#### [What you will do]
Before you write out the listing, remove the pictures; everything else stays exactly as it is.

#### [Study material]
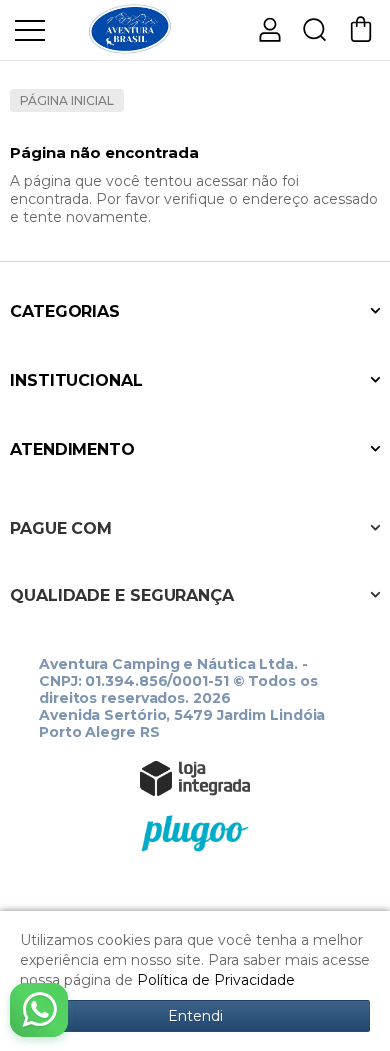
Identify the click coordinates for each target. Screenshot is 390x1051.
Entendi (195, 1016)
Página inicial (67, 100)
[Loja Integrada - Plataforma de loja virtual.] (195, 778)
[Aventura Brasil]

#### [Answer for the task]
Identify the click coordinates for each target. Screenshot is 390x1051.
Entendi (195, 1016)
Página inicial (67, 100)
[Loja Integrada - Plataforma de loja virtual.] (195, 778)
[Aventura Brasil]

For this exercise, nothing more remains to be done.